Pensar o futuro da Educação 

Rui Canário
Universidade de Lisboa
 
 

    Os discursos sobre a educação apresentam-se, hoje, no essencial, estruturados por certezas e por soluções. É importante, do meu ponto de vista, que nos desloquemos desse terreno, para o terreno das questões e dos problemas. Nesse sentido, parece-me fundamental, para «ganhar tempo», que discutamos os termos em que o debate educativo deve ser colocado. É na perspectiva de para isso dar uma contribuição que organizei a minha intervenção, em torno de quatro pontos: o primeiro é o das finalidades da educação; o segundo é o de questionar o conceito de «atraso» educativo que nos caracterizaria; o terceiro ponto diz respeito ao sentido do trabalho na escola e, por fim, procurarei questionar o modo como o sistema escolar se ocupa dos pobres e «excluídos».

Prioridade à educação. Para quê?

    Sobre a importância da educação e as respectivas razões o acordo é, aparentemente, unânime. Precisamente em nome dos actuais «consensos», o Livro Branco sobre a educação ao longo da vida, recentemente publicado pela Comissão Europeia, anuncia o «fim dos debates de princípios», considerando hoje como ultrapassados os debates sobre «a concepção das missões dos sistemas educativos e de formação». Ora, na minha maneira de ver, esse debate nunca foi mais necessário, nem mais actual, sobretudo se pensarmos que a educação deve permitir que as pessoas aprendam a determinar o seu futuro individual e colectivo.

    No quadro da actual política de construção europeia, a ênfase que é colocada na importância da educação e da formação, inscreve--se, fundamentalmente, numa perspectiva de sobredeterminação da educação por uma lógica de carácter económico que, cumulativamente, induz uma visão redutora e pobre dos fenómenos educativos. Para lá de algumas «belas frases» de circunstância, o discurso (oficial ou oficioso) sobre a educação ao longo da vida tem como eixo estruturante a ideia de que a formação corresponde, no essencial, à formação profissional e que a formação profissional deve servir as necessidades das empresas. No contexto actual, a educação (a todos os níveis do sistema educativo) passou a constituir um elemento central das políticas de gestão social do desemprego, integrando-se de forma perfeitamente harmoniosa nos objectivos das empresas. Assim, as finalidades de promoção social, cultural e cívica, que marcaram o movimento da educação permanente, tendem a ser paulatinamente substituídas pelas finalidades (aliás entre si contraditórias) de aumentar a produtividade e de criar emprego.
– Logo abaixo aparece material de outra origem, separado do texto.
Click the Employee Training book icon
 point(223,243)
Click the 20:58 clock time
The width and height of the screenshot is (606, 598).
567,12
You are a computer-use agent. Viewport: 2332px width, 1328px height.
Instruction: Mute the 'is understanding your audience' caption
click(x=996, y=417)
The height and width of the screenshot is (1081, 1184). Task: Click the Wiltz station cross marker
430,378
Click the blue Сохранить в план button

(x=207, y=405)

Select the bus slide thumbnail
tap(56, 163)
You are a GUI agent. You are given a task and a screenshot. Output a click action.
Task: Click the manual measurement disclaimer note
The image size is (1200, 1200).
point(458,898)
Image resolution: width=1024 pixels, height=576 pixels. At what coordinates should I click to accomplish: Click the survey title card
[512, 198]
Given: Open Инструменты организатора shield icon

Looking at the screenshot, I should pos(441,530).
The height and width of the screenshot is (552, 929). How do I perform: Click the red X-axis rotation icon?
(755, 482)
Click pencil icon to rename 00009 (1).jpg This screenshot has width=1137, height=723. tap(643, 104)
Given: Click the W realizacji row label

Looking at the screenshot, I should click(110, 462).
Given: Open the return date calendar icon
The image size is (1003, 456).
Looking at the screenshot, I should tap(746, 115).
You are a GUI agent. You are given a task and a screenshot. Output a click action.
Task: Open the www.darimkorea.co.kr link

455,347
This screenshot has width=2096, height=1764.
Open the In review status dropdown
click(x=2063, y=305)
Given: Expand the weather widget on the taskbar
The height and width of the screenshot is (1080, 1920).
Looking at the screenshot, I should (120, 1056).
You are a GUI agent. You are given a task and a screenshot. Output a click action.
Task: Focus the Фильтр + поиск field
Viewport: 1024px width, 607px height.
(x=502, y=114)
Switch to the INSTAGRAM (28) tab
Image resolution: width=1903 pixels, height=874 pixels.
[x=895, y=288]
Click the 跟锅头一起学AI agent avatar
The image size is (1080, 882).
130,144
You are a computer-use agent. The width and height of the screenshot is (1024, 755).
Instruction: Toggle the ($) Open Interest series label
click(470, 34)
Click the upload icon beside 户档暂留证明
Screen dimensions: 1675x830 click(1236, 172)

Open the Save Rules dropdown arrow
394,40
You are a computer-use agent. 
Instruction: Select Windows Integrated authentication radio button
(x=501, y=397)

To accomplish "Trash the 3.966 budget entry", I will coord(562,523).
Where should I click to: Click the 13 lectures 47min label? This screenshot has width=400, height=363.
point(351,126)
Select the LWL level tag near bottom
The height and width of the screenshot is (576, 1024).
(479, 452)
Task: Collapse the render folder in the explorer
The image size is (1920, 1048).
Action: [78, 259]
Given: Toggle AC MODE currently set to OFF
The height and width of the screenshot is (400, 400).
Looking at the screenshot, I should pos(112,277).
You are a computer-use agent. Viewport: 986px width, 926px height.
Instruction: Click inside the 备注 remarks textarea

    A subordinação da educação à lógica mercantil, induz a que a própria educação se organize adoptando a racionalidade económica do mercado. A emergência de um «mercado da educação e da formação» constitui o corolário lógico de uma visão instrumental dos processos educativos. Este entendimento da educação como um instrumento, ao serviço de uma política económica mercantil, é complementada por uma visão predominantemente técnica das práticas educativas, marcadas por critérios empresariais de procura da «eficácia» e da «qualidade». Da parte do «cliente» ou «consumidor», tendem, naturalmente, a prevalecer estratégias de apropriação e acumulação individual de bens (neste caso simbólicos, sob a forma de certificados e diplomas), em que a lógica do «aprender a ter» se sobrepõe à lógica do «aprender a ser». A criação do «cliente» da educação e da formação tem, como reverso, que este se transforme, tendencialmente, num empresário de «si próprio», gerindo a sua carreira e o seu potencial como um capital, segundo os critérios do mercado.

    A educação e a formação ao serviço da trilogia da produtividade, da competitividade e do crescimento aparece, finalmente, como uma proposta muito pouco pertinente e realista, face aos problemas com que nos defrontamos. A formação constitui uma vantagem competitiva individual na obtenção de emprego, mas o nível geral de qualificações não determina o volume total de trabalho e muito menos a sua distribuição. Em suma, a formação não cria empregos. Por outro lado, mantendo-se a mesma organização social, o aumento da riqueza não garante uma distribuição mais equitativa, é o contrário que se tem verificado. A procura da competitividade, baseada no aumento da produtividade e do lucro aconselha estratégias de «emagrecimento» das empresas que estão na raiz da produção de «exclusão social».

    Não estamos, portanto, perante um mero problema de «eficácia» económica, em que à educação competiria assegurar uma mão-de- -obra cada vez mais qualificada, mas perante um problema civilizacional que recoloca no centro do debate as questões da distribuição das riquezas produzidas, a redução massiva e a transformação do trabalho, bem como a transformação da sua relação com os tempos de lazer, o desenvolvimento de valores e de práticas sociais não baseadas na competição e na procura do lucro e que possam prenunciar uma sociedade solidária.
 
 

O nosso problema é o «atraso»?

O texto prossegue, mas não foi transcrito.